**EXERCISE TASK**
Write out every line of the listing below word for word, but leave the picture out.

**Target position listing**
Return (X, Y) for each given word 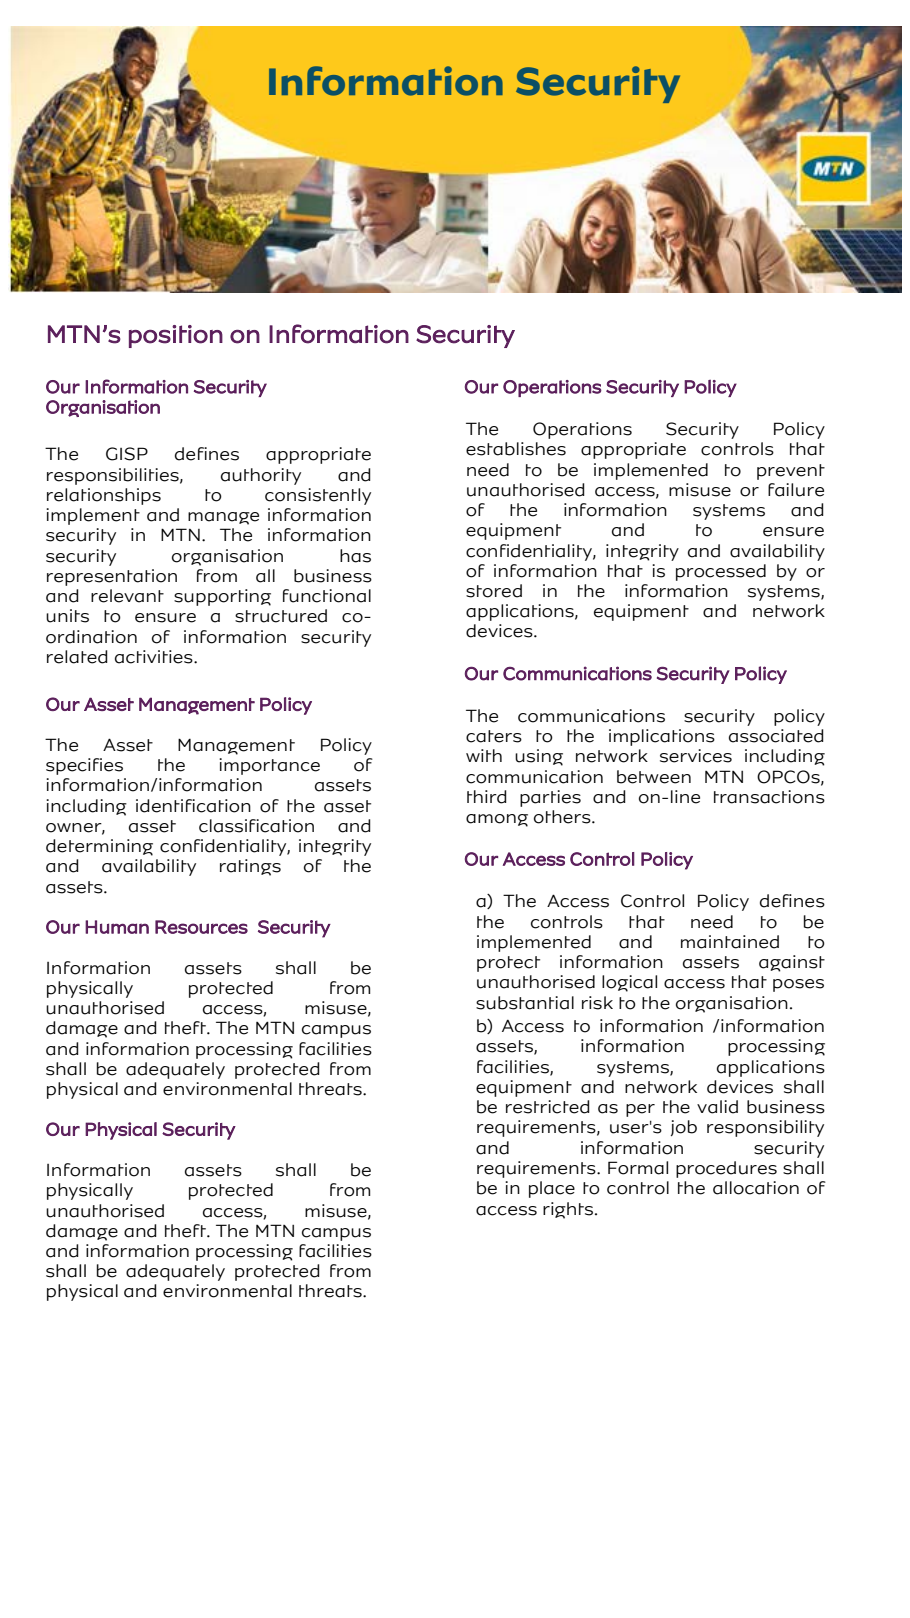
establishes (516, 449)
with (484, 755)
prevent (791, 472)
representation (112, 577)
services (696, 756)
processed (721, 572)
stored (494, 591)
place (552, 1189)
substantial (525, 1003)
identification (193, 806)
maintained (730, 942)
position (176, 336)
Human (117, 927)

**WRITTEN ANSWER**
Return (X, Y) for each given word 
establishes (516, 449)
with (484, 755)
prevent (791, 472)
representation (112, 577)
services (696, 756)
processed (721, 572)
stored (494, 591)
place (552, 1189)
substantial (525, 1003)
identification (193, 806)
maintained (730, 942)
position (176, 336)
Human (117, 927)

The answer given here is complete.